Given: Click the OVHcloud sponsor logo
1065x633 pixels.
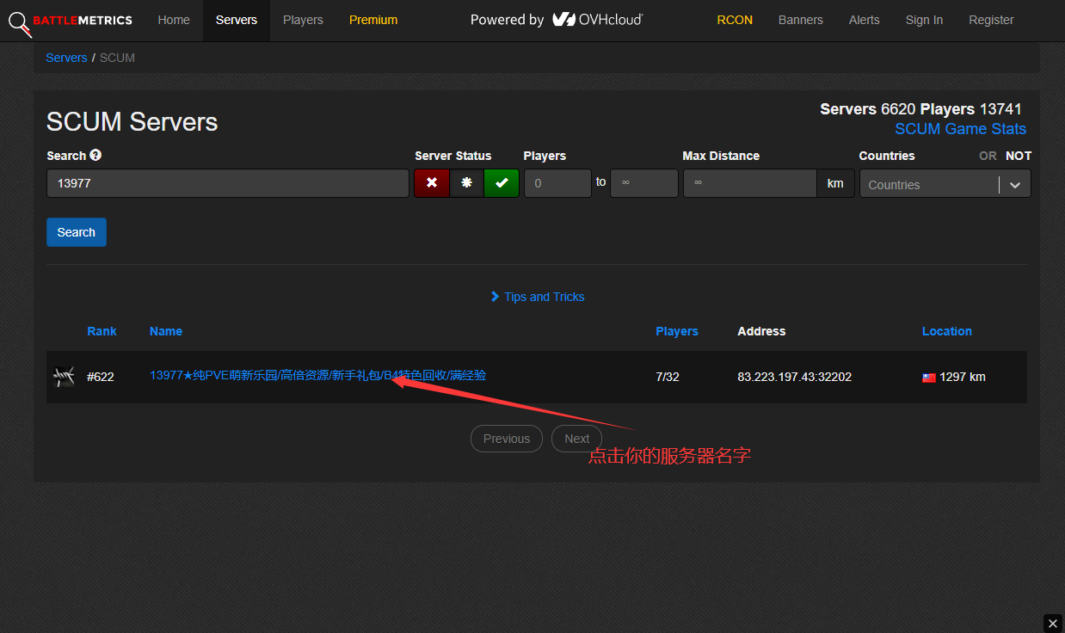Looking at the screenshot, I should [x=598, y=20].
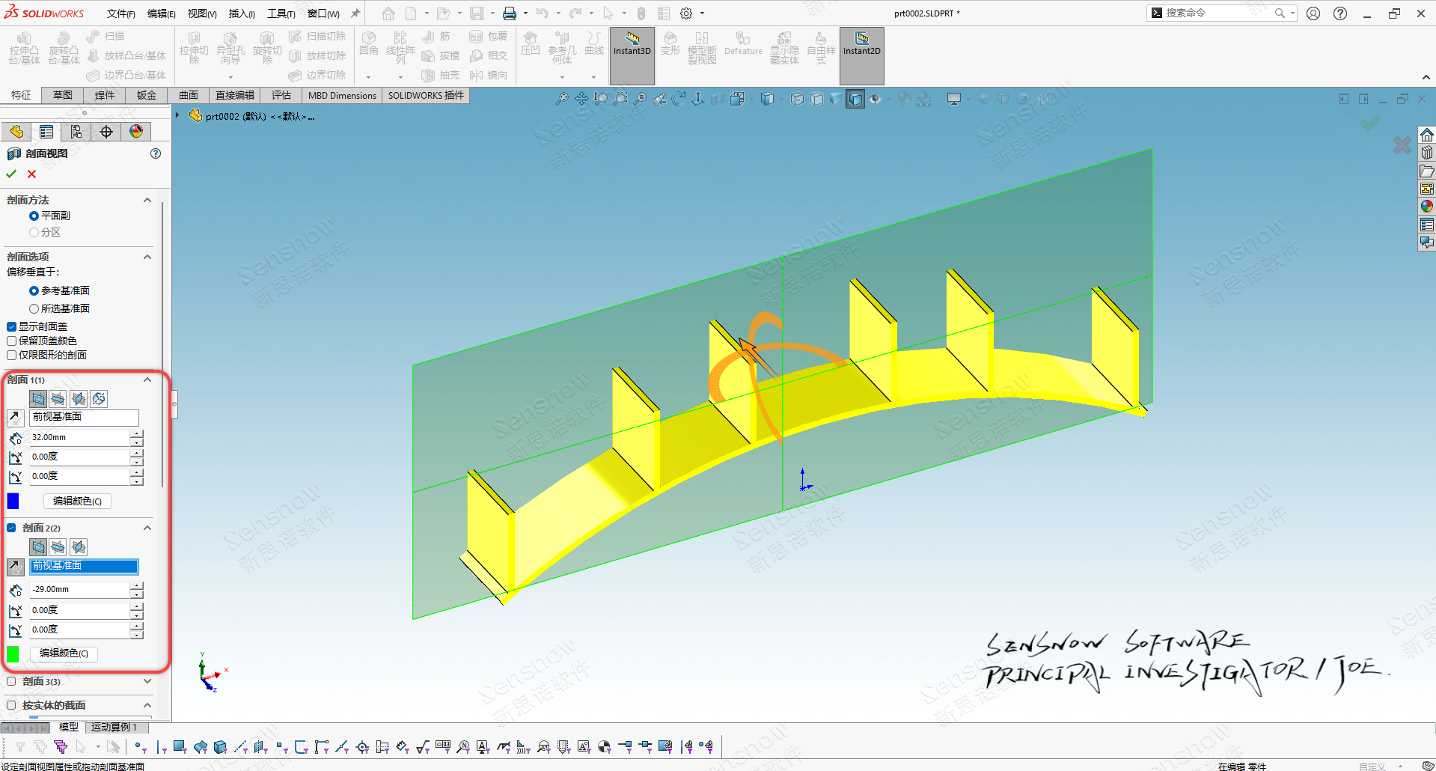
Task: Click reverse direction icon for 剖面 2
Action: point(15,567)
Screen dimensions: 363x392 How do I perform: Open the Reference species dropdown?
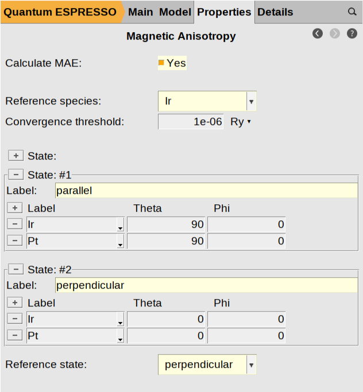[x=250, y=102]
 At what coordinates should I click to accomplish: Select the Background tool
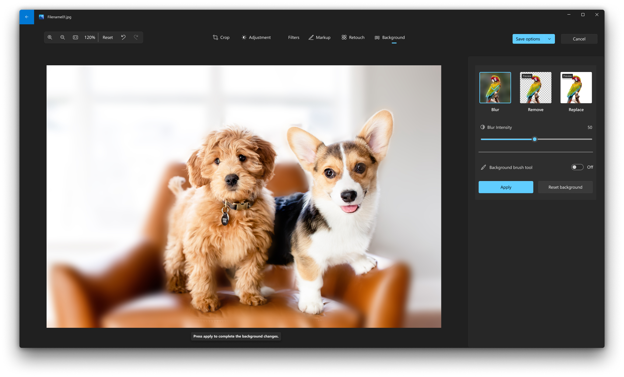coord(390,37)
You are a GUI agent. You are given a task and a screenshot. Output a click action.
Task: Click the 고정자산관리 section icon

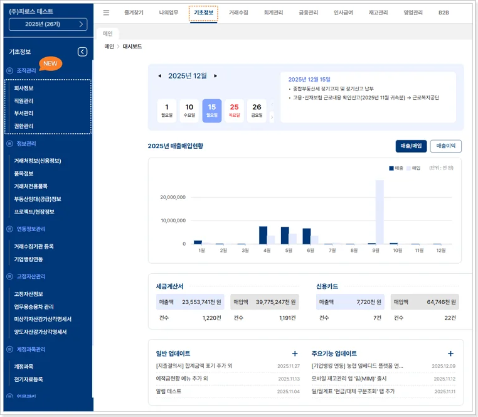pyautogui.click(x=9, y=276)
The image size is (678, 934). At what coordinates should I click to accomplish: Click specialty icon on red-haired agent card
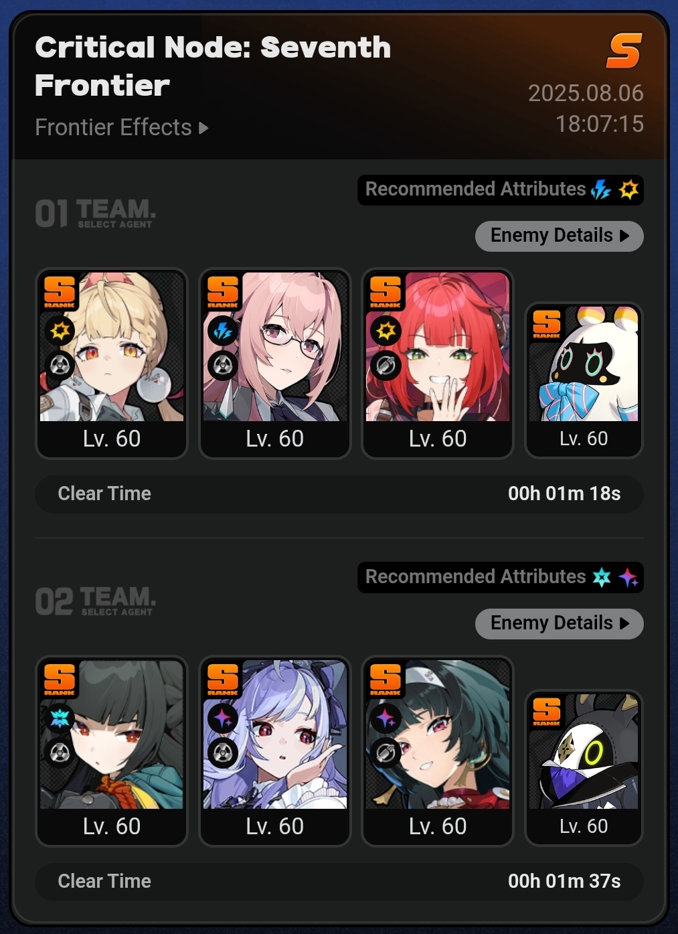click(386, 366)
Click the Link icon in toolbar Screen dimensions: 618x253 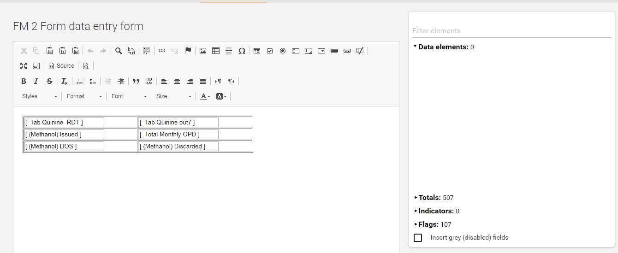tap(162, 51)
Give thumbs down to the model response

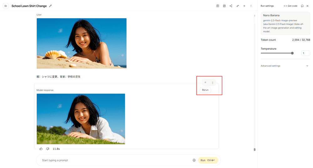[48, 149]
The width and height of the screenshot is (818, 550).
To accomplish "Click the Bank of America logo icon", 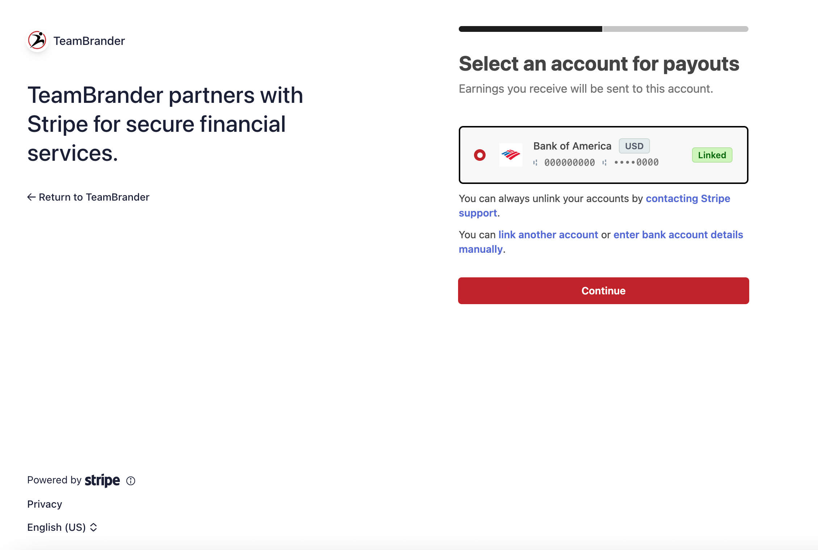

────────────────

**What the task requires**
Pictures are to be left out; otherwise, copy exactly each line from the one containing "Give thumbs down to the model response" through the last line of the listing.

**Answer to this exercise**
Give thumbs down to the model response

[48, 149]
The width and height of the screenshot is (818, 550).
To accomplish "Click the Bank of America logo icon", 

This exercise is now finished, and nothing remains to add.